* Begin Entries provided *

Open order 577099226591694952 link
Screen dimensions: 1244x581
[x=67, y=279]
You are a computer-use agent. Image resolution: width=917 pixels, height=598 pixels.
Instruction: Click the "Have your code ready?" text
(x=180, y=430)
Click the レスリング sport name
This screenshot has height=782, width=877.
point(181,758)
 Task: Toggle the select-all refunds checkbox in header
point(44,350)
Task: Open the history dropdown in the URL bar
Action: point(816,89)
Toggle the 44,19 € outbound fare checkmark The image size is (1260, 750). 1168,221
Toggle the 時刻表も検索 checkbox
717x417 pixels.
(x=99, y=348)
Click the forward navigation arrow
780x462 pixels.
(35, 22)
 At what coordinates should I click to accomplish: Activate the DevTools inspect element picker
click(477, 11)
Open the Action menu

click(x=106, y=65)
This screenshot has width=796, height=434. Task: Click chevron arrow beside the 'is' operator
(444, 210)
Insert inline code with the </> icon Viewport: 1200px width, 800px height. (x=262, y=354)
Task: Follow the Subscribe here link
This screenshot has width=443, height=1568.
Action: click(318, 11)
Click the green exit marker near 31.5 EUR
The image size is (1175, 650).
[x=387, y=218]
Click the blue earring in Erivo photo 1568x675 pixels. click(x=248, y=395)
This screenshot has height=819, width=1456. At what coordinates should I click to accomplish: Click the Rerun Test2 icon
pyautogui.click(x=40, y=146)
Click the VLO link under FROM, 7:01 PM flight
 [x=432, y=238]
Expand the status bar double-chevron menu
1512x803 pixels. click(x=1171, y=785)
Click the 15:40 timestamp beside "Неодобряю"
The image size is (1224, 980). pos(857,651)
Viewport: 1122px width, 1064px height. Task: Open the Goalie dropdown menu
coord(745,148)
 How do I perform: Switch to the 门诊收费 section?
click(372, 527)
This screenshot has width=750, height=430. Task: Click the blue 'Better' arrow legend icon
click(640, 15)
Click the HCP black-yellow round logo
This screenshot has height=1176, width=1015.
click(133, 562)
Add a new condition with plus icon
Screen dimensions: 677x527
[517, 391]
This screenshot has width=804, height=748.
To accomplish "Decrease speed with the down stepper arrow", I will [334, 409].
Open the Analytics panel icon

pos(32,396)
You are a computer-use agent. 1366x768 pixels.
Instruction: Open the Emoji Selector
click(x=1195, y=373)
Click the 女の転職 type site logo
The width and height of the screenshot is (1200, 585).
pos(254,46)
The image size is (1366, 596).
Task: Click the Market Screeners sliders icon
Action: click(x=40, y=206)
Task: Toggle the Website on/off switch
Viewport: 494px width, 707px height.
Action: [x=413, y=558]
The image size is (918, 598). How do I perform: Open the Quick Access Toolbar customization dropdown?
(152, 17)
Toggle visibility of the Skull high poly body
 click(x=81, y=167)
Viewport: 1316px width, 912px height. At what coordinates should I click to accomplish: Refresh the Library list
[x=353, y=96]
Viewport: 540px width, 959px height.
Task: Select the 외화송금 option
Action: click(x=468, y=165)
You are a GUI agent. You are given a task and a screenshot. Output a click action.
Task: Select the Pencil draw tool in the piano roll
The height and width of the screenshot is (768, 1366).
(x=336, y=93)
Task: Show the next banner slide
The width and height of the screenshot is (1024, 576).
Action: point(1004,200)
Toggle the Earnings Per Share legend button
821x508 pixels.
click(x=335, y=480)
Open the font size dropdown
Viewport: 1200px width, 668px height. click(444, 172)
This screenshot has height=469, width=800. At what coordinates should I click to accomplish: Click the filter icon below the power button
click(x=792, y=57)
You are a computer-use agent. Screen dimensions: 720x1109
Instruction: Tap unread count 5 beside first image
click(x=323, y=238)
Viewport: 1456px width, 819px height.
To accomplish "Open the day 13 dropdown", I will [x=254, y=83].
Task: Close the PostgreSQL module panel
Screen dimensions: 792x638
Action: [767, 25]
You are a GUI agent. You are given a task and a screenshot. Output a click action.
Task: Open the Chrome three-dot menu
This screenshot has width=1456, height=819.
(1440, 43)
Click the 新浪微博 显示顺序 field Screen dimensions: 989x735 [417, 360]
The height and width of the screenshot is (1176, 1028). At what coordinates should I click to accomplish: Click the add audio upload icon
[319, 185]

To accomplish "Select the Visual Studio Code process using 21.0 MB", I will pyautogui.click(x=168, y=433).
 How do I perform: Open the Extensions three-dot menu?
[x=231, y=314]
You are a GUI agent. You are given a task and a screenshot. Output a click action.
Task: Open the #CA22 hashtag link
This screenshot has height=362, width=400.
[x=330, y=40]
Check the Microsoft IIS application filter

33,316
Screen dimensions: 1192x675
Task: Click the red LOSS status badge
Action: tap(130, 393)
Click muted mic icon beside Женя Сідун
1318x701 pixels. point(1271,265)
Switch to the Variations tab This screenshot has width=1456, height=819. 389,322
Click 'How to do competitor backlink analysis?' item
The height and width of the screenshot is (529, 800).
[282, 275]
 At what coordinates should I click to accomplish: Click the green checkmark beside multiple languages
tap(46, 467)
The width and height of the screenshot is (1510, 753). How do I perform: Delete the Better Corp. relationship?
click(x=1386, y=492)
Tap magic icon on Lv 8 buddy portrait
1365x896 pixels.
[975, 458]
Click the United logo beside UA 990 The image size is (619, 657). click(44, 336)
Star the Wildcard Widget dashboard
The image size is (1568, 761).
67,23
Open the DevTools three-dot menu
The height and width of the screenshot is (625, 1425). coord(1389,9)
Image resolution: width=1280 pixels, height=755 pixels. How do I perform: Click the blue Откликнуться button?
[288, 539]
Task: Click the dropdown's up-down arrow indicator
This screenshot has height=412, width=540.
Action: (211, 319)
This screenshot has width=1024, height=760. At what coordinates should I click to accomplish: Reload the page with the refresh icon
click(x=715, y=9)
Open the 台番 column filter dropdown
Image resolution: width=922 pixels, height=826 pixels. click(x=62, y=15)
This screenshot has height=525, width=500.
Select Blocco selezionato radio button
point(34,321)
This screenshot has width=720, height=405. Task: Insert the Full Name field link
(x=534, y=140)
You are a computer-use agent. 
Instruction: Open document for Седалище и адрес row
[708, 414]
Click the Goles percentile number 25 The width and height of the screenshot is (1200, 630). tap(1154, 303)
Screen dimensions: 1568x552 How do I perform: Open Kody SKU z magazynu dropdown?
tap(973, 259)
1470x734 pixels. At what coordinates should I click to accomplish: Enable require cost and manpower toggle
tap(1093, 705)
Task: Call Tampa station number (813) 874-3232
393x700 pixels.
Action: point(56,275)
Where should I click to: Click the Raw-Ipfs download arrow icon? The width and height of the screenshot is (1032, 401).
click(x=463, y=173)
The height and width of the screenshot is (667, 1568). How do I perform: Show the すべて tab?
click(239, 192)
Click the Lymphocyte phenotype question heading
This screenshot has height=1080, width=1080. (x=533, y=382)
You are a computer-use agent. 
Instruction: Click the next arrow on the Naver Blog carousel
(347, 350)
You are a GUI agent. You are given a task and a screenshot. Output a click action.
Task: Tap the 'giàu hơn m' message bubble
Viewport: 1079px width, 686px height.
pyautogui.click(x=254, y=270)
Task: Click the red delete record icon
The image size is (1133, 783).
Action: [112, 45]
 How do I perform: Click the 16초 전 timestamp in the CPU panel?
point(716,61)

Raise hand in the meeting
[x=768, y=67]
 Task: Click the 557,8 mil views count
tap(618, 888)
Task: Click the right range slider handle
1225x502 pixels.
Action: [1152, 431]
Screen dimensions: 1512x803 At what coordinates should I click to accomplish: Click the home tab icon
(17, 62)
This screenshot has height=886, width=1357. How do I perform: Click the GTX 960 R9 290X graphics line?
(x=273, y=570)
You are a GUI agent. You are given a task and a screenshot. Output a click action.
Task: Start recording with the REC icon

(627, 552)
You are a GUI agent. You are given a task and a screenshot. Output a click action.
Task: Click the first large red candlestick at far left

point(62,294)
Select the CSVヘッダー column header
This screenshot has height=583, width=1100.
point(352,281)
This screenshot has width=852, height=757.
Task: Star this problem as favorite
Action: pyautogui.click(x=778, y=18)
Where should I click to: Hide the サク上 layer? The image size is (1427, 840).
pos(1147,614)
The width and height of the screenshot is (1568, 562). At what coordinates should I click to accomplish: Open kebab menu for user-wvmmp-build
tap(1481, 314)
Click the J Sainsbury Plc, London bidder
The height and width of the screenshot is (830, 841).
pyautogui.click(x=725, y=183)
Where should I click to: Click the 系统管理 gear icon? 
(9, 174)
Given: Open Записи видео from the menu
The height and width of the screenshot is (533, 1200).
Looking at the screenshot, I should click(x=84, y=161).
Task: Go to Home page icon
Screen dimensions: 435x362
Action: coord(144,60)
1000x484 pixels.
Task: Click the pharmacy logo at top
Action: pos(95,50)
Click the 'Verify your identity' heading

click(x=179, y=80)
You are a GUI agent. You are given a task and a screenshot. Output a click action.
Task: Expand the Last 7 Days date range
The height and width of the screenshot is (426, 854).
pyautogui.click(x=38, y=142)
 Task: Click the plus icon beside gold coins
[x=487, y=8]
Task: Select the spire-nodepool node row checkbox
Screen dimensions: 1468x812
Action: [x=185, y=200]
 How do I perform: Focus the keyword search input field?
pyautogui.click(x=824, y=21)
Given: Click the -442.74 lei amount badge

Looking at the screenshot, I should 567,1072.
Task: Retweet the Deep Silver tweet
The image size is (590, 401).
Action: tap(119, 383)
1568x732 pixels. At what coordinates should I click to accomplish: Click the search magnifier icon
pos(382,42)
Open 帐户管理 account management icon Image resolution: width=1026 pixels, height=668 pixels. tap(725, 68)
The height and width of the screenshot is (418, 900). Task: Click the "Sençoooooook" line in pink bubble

* End Entries provided *

Stated goal
Lay out the lines above as a JSON list of strings, one string per line and with blank lines omitted. Cover the lines from the first one through the line containing "[x=387, y=218]", inclusive.

Written answer
[
  "Open order 577099226591694952 link",
  "Screen dimensions: 1244x581",
  "[x=67, y=279]",
  "You are a computer-use agent. Image resolution: width=917 pixels, height=598 pixels.",
  "Instruction: Click the \"Have your code ready?\" text",
  "(x=180, y=430)",
  "Click the レスリング sport name",
  "This screenshot has height=782, width=877.",
  "point(181,758)",
  " Task: Toggle the select-all refunds checkbox in header",
  "point(44,350)",
  "Task: Open the history dropdown in the URL bar",
  "Action: point(816,89)",
  "Toggle the 44,19 € outbound fare checkmark The image size is (1260, 750). 1168,221",
  "Toggle the 時刻表も検索 checkbox",
  "717x417 pixels.",
  "(x=99, y=348)",
  "Click the forward navigation arrow",
  "780x462 pixels.",
  "(35, 22)",
  " At what coordinates should I click to accomplish: Activate the DevTools inspect element picker",
  "click(477, 11)",
  "Open the Action menu",
  "click(x=106, y=65)",
  "This screenshot has width=796, height=434. Task: Click chevron arrow beside the 'is' operator",
  "(444, 210)",
  "Insert inline code with the </> icon Viewport: 1200px width, 800px height. (x=262, y=354)",
  "Task: Follow the Subscribe here link",
  "This screenshot has width=443, height=1568.",
  "Action: click(318, 11)",
  "Click the green exit marker near 31.5 EUR",
  "The image size is (1175, 650).",
  "[x=387, y=218]"
]